My son gives me the best gifts...a load of cirtificates....he covers the bases...ice cream store, movie, mc donalds, Lowes, joanns, green house, oil change.......you get the idea...a few each holiday, i use them all :thumbup: :thumbup: :thumbup:

LindaR 01-25-2010 05:52 AM

yes, my sister...she is very modern and said a quilt just doesn't go with her "style", I said absolutely no problem LOL

cande 01-25-2010 06:13 AM

My take on this is that he was a little jealous that you made a quilt for your Mother and was feeling left out. Then he retracted because it sounded like he was jealous. I would go ahead and make him a lap robe, maybe you could find him some fabric that would reflect his career or a hobby. I bet he'd use it. Men, ya know??! lol

Sharon321 01-25-2010 06:18 AM

Not everyone is "quilt worthy", so I do not spend my time working on something that will not be appreciated.

wvdek 01-25-2010 06:37 AM

Since I just came back from my cousins memorial service, I would like to give my '2-cents' worth.

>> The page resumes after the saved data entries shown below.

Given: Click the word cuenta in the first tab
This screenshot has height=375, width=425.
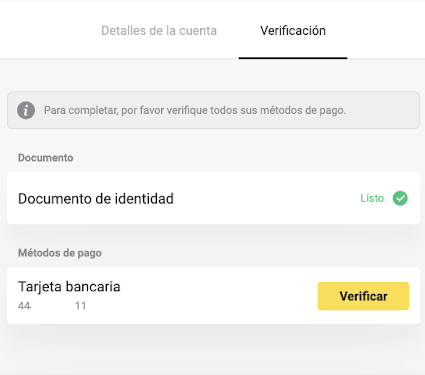Looking at the screenshot, I should 198,31.
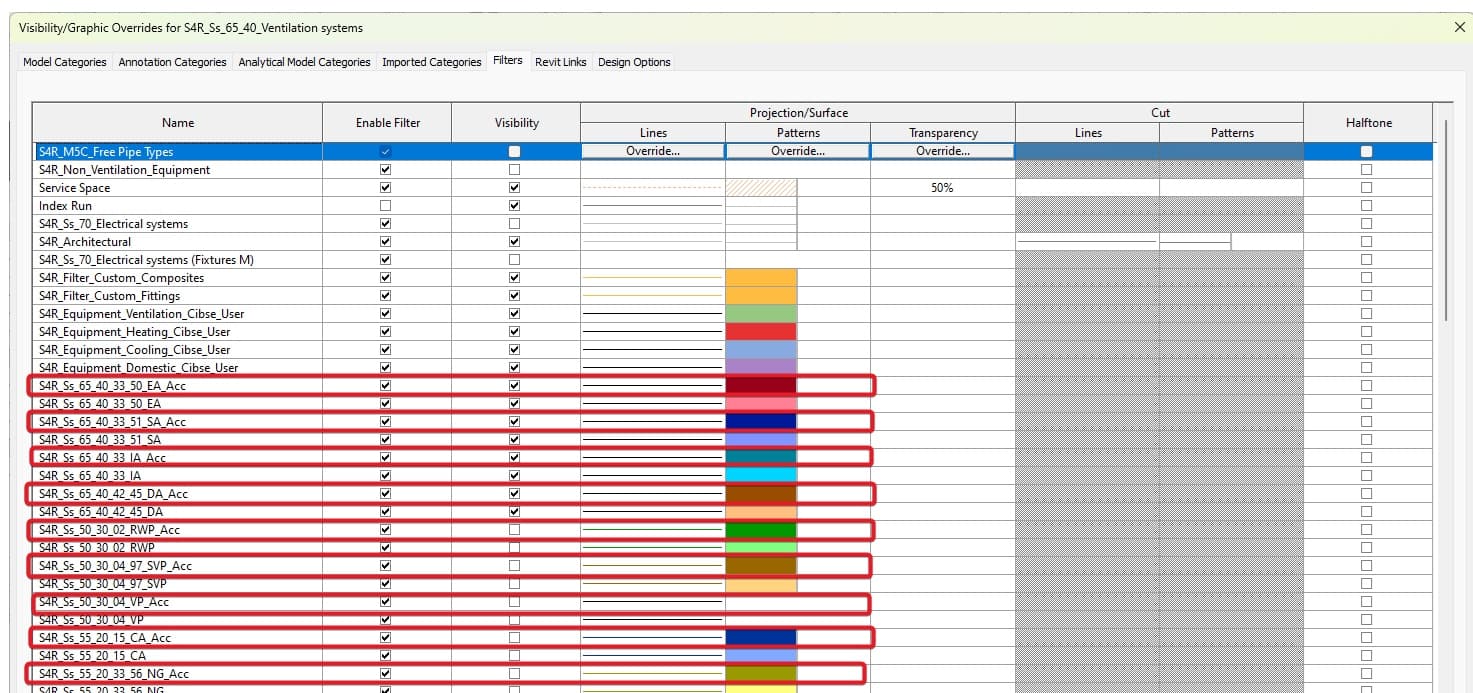The width and height of the screenshot is (1473, 693).
Task: Tick visibility for S4R_Ss_50_30_02_RWP_Acc
Action: (x=515, y=530)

Last summer, G. started feeling sickly. This is a man who ate correctly, exercised, and walked the equivalant(sp) miles around the equator and stated he was going to start his second jorney around. That's in the vicinity of 23,000 plus miles. He kept accurate records, that's how we know.
His DW's exercise group was in the process of making them a queen-sized quilt. He got reallly sick in the fall, hospitalized in November, had 75 B-day in hosp., and never saw the absolutely beautiful quilt the group made for them.

If your father died next week, do you think that you would regret not making him a quilt and kick yourself or...
what if you die next week and he received a quilt from you, don't you think he would cherish it?

Ask me how I know. The afghan I started to make my father is still sitting in the sunroom. He died before I finished it. I hope to finish it this summer and give it to my oldest brother even though we are not close. .

Do what you know in your heart is the right thing to do and you will be able to live with the decision much easier. Some things you can't put a price on nor hold that grudge for. (off my soapbox)

Joanofpa 01-25-2010 06:45 AM

I agree with MistyMarie. My dad was so sweet, never wanted me to go to any trouble at all for him. Your dad may know how much work goes into it and just doesn't want to "burden" you, though I know you don't think of it that way! Go for it!